[Stored items]
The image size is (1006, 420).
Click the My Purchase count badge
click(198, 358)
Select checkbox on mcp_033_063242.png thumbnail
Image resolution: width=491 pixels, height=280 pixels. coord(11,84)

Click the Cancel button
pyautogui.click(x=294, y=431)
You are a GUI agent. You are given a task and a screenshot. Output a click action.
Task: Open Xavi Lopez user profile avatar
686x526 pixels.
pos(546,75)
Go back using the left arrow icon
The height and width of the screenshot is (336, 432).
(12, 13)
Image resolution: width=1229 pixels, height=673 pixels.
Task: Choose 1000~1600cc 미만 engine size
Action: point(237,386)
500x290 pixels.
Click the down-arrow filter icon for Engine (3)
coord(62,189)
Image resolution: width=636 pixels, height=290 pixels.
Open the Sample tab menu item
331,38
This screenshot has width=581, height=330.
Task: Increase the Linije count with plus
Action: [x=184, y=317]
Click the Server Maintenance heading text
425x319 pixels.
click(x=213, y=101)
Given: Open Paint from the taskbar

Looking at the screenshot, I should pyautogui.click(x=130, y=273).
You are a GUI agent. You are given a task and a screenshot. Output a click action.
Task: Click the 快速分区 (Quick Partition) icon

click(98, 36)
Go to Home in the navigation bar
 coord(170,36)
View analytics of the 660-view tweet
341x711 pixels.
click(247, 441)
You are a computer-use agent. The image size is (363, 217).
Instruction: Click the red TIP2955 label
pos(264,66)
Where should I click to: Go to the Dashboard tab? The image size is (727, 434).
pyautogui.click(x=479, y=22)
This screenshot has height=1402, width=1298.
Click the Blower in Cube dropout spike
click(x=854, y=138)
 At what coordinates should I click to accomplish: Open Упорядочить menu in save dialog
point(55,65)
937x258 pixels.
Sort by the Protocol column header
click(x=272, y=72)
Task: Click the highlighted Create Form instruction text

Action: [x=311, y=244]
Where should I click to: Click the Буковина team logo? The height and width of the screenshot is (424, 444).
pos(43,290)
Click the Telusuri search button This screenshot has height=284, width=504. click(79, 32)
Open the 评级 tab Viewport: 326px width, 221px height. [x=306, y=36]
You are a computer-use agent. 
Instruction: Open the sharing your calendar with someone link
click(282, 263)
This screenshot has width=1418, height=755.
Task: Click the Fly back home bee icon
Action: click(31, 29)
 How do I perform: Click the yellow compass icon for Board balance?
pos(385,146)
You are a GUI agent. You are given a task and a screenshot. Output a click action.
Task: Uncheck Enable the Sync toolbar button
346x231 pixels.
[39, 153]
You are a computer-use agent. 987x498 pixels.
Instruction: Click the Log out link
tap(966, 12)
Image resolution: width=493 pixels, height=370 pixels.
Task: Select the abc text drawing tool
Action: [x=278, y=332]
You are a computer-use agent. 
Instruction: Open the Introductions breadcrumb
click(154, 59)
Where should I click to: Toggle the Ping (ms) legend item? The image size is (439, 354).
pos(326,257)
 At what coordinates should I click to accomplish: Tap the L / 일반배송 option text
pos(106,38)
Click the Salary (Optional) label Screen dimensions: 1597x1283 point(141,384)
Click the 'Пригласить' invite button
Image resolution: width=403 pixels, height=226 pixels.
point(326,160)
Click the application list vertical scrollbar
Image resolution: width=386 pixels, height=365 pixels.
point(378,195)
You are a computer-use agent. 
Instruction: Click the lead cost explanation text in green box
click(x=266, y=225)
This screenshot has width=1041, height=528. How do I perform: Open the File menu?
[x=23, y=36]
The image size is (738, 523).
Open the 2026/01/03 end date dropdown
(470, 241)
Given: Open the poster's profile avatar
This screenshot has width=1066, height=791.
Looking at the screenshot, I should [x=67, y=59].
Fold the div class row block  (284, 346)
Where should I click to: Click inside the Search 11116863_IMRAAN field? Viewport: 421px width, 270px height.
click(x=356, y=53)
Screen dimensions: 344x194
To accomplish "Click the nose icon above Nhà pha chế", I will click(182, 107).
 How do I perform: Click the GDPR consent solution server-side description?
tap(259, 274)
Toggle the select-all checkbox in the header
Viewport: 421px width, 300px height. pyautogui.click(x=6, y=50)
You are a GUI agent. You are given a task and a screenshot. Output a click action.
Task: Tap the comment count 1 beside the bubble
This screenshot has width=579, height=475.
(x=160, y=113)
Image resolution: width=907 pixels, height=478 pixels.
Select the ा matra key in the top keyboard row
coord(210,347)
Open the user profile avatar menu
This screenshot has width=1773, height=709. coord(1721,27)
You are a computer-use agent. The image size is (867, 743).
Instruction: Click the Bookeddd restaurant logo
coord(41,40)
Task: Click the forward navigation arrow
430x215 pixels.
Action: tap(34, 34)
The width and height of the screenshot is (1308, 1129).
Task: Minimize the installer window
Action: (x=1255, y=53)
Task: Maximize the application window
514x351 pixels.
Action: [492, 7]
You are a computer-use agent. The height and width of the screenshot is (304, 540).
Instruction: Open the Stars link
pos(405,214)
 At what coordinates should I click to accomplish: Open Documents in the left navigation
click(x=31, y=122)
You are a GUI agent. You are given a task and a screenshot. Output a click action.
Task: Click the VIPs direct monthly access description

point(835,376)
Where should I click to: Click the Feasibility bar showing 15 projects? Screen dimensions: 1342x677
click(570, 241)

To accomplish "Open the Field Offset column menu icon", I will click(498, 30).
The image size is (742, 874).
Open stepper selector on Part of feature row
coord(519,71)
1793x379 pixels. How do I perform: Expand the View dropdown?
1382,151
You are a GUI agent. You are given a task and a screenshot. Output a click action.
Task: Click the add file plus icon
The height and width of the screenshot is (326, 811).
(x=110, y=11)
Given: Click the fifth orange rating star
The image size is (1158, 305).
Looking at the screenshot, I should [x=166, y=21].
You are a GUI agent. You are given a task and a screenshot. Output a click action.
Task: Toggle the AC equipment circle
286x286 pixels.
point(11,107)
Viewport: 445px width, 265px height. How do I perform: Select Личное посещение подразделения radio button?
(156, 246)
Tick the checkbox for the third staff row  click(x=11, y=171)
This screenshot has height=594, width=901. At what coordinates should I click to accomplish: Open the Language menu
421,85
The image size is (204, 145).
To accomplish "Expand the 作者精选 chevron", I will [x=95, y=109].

Exercise instructions -> Output the line bearing "You are a computer-use agent. The image size is (867, 743)." along with all the lines after it through the end of the entries, exactly, and no other lines.

Solution to the exercise ->
You are a computer-use agent. The image size is (867, 743).
Instruction: Click the Bookeddd restaurant logo
coord(41,40)
Task: Click the forward navigation arrow
430x215 pixels.
Action: tap(34, 34)
The width and height of the screenshot is (1308, 1129).
Task: Minimize the installer window
Action: (x=1255, y=53)
Task: Maximize the application window
514x351 pixels.
Action: [492, 7]
You are a computer-use agent. The height and width of the screenshot is (304, 540).
Instruction: Open the Stars link
pos(405,214)
 At what coordinates should I click to accomplish: Open Documents in the left navigation
click(x=31, y=122)
You are a GUI agent. You are given a task and a screenshot. Output a click action.
Task: Click the VIPs direct monthly access description

point(835,376)
Where should I click to: Click the Feasibility bar showing 15 projects? Screen dimensions: 1342x677
click(570, 241)

To accomplish "Open the Field Offset column menu icon", I will click(498, 30).
The image size is (742, 874).
Open stepper selector on Part of feature row
coord(519,71)
1793x379 pixels. How do I perform: Expand the View dropdown?
1382,151
You are a GUI agent. You are given a task and a screenshot. Output a click action.
Task: Click the add file plus icon
The height and width of the screenshot is (326, 811).
(x=110, y=11)
Given: Click the fifth orange rating star
The image size is (1158, 305).
Looking at the screenshot, I should [x=166, y=21].
You are a GUI agent. You are given a task and a screenshot. Output a click action.
Task: Toggle the AC equipment circle
286x286 pixels.
point(11,107)
Viewport: 445px width, 265px height. How do I perform: Select Личное посещение подразделения radio button?
(156, 246)
Tick the checkbox for the third staff row  click(x=11, y=171)
This screenshot has height=594, width=901. At what coordinates should I click to accomplish: Open the Language menu
421,85
The image size is (204, 145).
To accomplish "Expand the 作者精选 chevron", I will [x=95, y=109].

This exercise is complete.